_Task directions_: Rewrite the rows below, swapping every "checkbox" for "check box" and leaving everything else unchanged.

Item position entries:
** Start **
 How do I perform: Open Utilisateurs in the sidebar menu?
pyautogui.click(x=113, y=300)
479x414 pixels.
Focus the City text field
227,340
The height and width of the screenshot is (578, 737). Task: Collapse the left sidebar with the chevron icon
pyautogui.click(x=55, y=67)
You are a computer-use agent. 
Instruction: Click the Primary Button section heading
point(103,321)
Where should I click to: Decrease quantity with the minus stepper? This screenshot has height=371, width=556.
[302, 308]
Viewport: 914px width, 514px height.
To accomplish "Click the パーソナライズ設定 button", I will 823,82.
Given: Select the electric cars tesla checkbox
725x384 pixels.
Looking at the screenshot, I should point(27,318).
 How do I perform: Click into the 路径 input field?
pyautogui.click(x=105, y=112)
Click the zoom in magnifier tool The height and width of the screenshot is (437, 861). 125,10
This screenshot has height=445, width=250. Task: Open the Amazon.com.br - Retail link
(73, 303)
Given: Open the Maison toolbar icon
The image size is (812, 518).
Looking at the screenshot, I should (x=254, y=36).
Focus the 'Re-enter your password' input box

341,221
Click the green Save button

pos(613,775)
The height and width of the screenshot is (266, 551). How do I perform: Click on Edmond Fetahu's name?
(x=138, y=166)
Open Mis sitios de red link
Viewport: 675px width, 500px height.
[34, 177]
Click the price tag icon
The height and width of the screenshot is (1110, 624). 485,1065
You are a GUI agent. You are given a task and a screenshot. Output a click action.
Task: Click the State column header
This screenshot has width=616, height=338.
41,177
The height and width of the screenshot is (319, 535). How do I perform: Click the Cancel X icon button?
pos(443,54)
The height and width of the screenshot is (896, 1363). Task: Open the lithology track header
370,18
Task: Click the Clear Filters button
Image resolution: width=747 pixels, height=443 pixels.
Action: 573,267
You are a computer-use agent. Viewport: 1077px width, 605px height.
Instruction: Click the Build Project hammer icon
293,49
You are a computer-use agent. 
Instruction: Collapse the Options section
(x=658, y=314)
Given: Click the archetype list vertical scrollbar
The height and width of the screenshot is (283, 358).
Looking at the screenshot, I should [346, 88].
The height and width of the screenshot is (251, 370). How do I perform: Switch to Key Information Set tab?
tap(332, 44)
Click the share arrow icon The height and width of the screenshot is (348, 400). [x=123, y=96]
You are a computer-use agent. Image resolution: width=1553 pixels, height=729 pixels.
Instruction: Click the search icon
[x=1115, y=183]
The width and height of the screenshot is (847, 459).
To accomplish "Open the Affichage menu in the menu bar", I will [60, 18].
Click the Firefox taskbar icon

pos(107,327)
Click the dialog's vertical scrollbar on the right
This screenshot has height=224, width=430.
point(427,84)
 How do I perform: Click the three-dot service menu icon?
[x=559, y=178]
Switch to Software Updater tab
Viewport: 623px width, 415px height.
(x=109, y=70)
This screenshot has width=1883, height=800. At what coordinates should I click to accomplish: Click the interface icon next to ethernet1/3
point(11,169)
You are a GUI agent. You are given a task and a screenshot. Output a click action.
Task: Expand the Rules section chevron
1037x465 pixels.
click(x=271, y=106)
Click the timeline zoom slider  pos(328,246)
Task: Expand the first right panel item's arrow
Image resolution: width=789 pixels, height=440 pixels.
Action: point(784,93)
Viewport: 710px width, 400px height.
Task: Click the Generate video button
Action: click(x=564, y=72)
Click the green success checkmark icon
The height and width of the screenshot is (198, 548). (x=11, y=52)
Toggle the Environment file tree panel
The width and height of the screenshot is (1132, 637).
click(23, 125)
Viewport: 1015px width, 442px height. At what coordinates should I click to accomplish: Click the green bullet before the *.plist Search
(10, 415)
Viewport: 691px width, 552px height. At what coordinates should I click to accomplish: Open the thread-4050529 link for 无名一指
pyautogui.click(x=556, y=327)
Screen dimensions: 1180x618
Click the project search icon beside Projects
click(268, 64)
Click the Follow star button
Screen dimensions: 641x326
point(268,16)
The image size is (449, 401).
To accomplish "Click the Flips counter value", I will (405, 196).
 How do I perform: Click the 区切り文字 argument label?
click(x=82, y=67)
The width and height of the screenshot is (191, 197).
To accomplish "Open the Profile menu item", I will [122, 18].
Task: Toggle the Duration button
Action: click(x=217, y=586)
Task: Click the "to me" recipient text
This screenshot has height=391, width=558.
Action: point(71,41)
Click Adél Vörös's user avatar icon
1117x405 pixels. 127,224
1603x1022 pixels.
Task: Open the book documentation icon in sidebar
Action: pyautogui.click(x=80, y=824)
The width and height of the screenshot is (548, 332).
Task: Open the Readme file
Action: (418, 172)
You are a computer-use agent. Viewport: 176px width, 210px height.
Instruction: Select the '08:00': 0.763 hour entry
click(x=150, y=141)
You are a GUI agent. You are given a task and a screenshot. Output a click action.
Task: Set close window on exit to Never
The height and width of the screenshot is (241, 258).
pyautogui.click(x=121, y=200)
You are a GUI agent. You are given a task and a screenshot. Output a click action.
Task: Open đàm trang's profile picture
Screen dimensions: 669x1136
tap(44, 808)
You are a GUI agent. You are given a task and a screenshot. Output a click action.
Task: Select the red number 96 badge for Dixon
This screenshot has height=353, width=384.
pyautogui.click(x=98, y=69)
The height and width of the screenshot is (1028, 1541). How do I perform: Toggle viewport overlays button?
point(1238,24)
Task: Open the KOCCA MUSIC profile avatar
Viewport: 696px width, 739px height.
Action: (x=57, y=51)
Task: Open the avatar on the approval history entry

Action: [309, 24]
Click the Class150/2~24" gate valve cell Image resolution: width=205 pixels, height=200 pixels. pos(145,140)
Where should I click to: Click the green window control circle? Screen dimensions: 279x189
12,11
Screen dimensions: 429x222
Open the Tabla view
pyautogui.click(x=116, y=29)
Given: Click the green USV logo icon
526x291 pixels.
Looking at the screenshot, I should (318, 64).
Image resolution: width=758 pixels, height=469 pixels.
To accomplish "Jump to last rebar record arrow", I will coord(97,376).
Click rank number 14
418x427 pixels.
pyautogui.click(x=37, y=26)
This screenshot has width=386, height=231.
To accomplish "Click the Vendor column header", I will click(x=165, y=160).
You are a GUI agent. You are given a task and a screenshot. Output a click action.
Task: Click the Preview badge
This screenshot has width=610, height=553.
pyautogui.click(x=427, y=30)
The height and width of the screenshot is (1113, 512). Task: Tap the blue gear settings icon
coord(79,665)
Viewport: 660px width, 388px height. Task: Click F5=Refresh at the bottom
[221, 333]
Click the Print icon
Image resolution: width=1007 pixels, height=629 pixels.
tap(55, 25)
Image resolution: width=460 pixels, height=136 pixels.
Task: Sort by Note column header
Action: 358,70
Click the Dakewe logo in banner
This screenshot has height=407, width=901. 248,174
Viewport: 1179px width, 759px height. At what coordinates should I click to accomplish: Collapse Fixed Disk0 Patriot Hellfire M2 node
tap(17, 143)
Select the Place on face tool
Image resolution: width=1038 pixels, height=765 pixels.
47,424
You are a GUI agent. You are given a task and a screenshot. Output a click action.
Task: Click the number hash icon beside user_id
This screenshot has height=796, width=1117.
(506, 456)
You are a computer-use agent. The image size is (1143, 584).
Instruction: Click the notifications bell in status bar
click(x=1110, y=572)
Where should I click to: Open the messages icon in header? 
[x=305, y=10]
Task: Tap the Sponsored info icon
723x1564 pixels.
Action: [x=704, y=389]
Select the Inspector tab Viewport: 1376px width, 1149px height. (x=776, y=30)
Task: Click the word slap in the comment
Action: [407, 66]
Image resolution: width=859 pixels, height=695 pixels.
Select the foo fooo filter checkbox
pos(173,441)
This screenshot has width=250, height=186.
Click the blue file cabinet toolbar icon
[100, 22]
** End **
_Correct answer_:
 How do I perform: Open Utilisateurs in the sidebar menu?
pyautogui.click(x=113, y=300)
479x414 pixels.
Focus the City text field
227,340
The height and width of the screenshot is (578, 737). Task: Collapse the left sidebar with the chevron icon
pyautogui.click(x=55, y=67)
You are a computer-use agent. 
Instruction: Click the Primary Button section heading
point(103,321)
Where should I click to: Decrease quantity with the minus stepper? This screenshot has height=371, width=556.
[302, 308]
Viewport: 914px width, 514px height.
To accomplish "Click the パーソナライズ設定 button", I will 823,82.
Given: Select the electric cars tesla check box
725x384 pixels.
Looking at the screenshot, I should point(27,318).
 How do I perform: Click into the 路径 input field?
pyautogui.click(x=105, y=112)
Click the zoom in magnifier tool The height and width of the screenshot is (437, 861). 125,10
This screenshot has height=445, width=250. Task: Open the Amazon.com.br - Retail link
(73, 303)
Given: Open the Maison toolbar icon
The image size is (812, 518).
Looking at the screenshot, I should (x=254, y=36).
Focus the 'Re-enter your password' input box

341,221
Click the green Save button

pos(613,775)
The height and width of the screenshot is (266, 551). How do I perform: Click on Edmond Fetahu's name?
(x=138, y=166)
Open Mis sitios de red link
Viewport: 675px width, 500px height.
[34, 177]
Click the price tag icon
The height and width of the screenshot is (1110, 624). 485,1065
You are a GUI agent. You are given a task and a screenshot. Output a click action.
Task: Click the State column header
This screenshot has width=616, height=338.
41,177
The height and width of the screenshot is (319, 535). How do I perform: Click the Cancel X icon button?
pos(443,54)
The height and width of the screenshot is (896, 1363). Task: Open the lithology track header
370,18
Task: Click the Clear Filters button
Image resolution: width=747 pixels, height=443 pixels.
Action: 573,267
You are a computer-use agent. Viewport: 1077px width, 605px height.
Instruction: Click the Build Project hammer icon
293,49
You are a computer-use agent. 
Instruction: Collapse the Options section
(x=658, y=314)
Given: Click the archetype list vertical scrollbar
The height and width of the screenshot is (283, 358).
Looking at the screenshot, I should [346, 88].
The height and width of the screenshot is (251, 370). How do I perform: Switch to Key Information Set tab?
tap(332, 44)
Click the share arrow icon The height and width of the screenshot is (348, 400). [x=123, y=96]
You are a computer-use agent. Image resolution: width=1553 pixels, height=729 pixels.
Instruction: Click the search icon
[x=1115, y=183]
The width and height of the screenshot is (847, 459).
To accomplish "Open the Affichage menu in the menu bar", I will [60, 18].
Click the Firefox taskbar icon

pos(107,327)
Click the dialog's vertical scrollbar on the right
This screenshot has height=224, width=430.
point(427,84)
 How do I perform: Click the three-dot service menu icon?
[x=559, y=178]
Switch to Software Updater tab
Viewport: 623px width, 415px height.
(x=109, y=70)
This screenshot has width=1883, height=800. At what coordinates should I click to accomplish: Click the interface icon next to ethernet1/3
point(11,169)
You are a GUI agent. You are given a task and a screenshot. Output a click action.
Task: Expand the Rules section chevron
1037x465 pixels.
click(x=271, y=106)
Click the timeline zoom slider  pos(328,246)
Task: Expand the first right panel item's arrow
Image resolution: width=789 pixels, height=440 pixels.
Action: point(784,93)
Viewport: 710px width, 400px height.
Task: Click the Generate video button
Action: click(x=564, y=72)
Click the green success checkmark icon
The height and width of the screenshot is (198, 548). (x=11, y=52)
Toggle the Environment file tree panel
The width and height of the screenshot is (1132, 637).
click(23, 125)
Viewport: 1015px width, 442px height. At what coordinates should I click to accomplish: Click the green bullet before the *.plist Search
(10, 415)
Viewport: 691px width, 552px height. At what coordinates should I click to accomplish: Open the thread-4050529 link for 无名一指
pyautogui.click(x=556, y=327)
Screen dimensions: 1180x618
Click the project search icon beside Projects
click(268, 64)
Click the Follow star button
Screen dimensions: 641x326
point(268,16)
The image size is (449, 401).
To accomplish "Click the Flips counter value", I will (405, 196).
 How do I perform: Click the 区切り文字 argument label?
click(x=82, y=67)
The width and height of the screenshot is (191, 197).
To accomplish "Open the Profile menu item", I will [122, 18].
Task: Toggle the Duration button
Action: click(x=217, y=586)
Task: Click the "to me" recipient text
This screenshot has height=391, width=558.
Action: point(71,41)
Click Adél Vörös's user avatar icon
1117x405 pixels. 127,224
1603x1022 pixels.
Task: Open the book documentation icon in sidebar
Action: pyautogui.click(x=80, y=824)
The width and height of the screenshot is (548, 332).
Task: Open the Readme file
Action: (418, 172)
You are a computer-use agent. Viewport: 176px width, 210px height.
Instruction: Select the '08:00': 0.763 hour entry
click(x=150, y=141)
You are a GUI agent. You are given a task and a screenshot. Output a click action.
Task: Set close window on exit to Never
The height and width of the screenshot is (241, 258).
pyautogui.click(x=121, y=200)
You are a GUI agent. You are given a task and a screenshot. Output a click action.
Task: Open đàm trang's profile picture
Screen dimensions: 669x1136
tap(44, 808)
You are a GUI agent. You are given a task and a screenshot. Output a click action.
Task: Select the red number 96 badge for Dixon
This screenshot has height=353, width=384.
pyautogui.click(x=98, y=69)
The height and width of the screenshot is (1028, 1541). How do I perform: Toggle viewport overlays button?
point(1238,24)
Task: Open the KOCCA MUSIC profile avatar
Viewport: 696px width, 739px height.
Action: (x=57, y=51)
Task: Open the avatar on the approval history entry

Action: [309, 24]
Click the Class150/2~24" gate valve cell Image resolution: width=205 pixels, height=200 pixels. pos(145,140)
Where should I click to: Click the green window control circle? Screen dimensions: 279x189
12,11
Screen dimensions: 429x222
Open the Tabla view
pyautogui.click(x=116, y=29)
Given: Click the green USV logo icon
526x291 pixels.
Looking at the screenshot, I should (318, 64).
Image resolution: width=758 pixels, height=469 pixels.
To accomplish "Jump to last rebar record arrow", I will coord(97,376).
Click rank number 14
418x427 pixels.
pyautogui.click(x=37, y=26)
This screenshot has width=386, height=231.
To accomplish "Click the Vendor column header", I will click(x=165, y=160).
You are a GUI agent. You are given a task and a screenshot. Output a click action.
Task: Click the Preview badge
This screenshot has width=610, height=553.
pyautogui.click(x=427, y=30)
The height and width of the screenshot is (1113, 512). Task: Tap the blue gear settings icon
coord(79,665)
Viewport: 660px width, 388px height. Task: Click F5=Refresh at the bottom
[221, 333]
Click the Print icon
Image resolution: width=1007 pixels, height=629 pixels.
tap(55, 25)
Image resolution: width=460 pixels, height=136 pixels.
Task: Sort by Note column header
Action: 358,70
Click the Dakewe logo in banner
This screenshot has height=407, width=901. 248,174
Viewport: 1179px width, 759px height. At what coordinates should I click to accomplish: Collapse Fixed Disk0 Patriot Hellfire M2 node
tap(17, 143)
Select the Place on face tool
Image resolution: width=1038 pixels, height=765 pixels.
47,424
You are a GUI agent. You are given a task and a screenshot. Output a click action.
Task: Click the number hash icon beside user_id
This screenshot has height=796, width=1117.
(506, 456)
You are a computer-use agent. The image size is (1143, 584).
Instruction: Click the notifications bell in status bar
click(x=1110, y=572)
Where should I click to: Open the messages icon in header? 
[x=305, y=10]
Task: Tap the Sponsored info icon
723x1564 pixels.
Action: [x=704, y=389]
Select the Inspector tab Viewport: 1376px width, 1149px height. (x=776, y=30)
Task: Click the word slap in the comment
Action: [407, 66]
Image resolution: width=859 pixels, height=695 pixels.
Select the foo fooo filter check box
pos(173,441)
This screenshot has width=250, height=186.
Click the blue file cabinet toolbar icon
[100, 22]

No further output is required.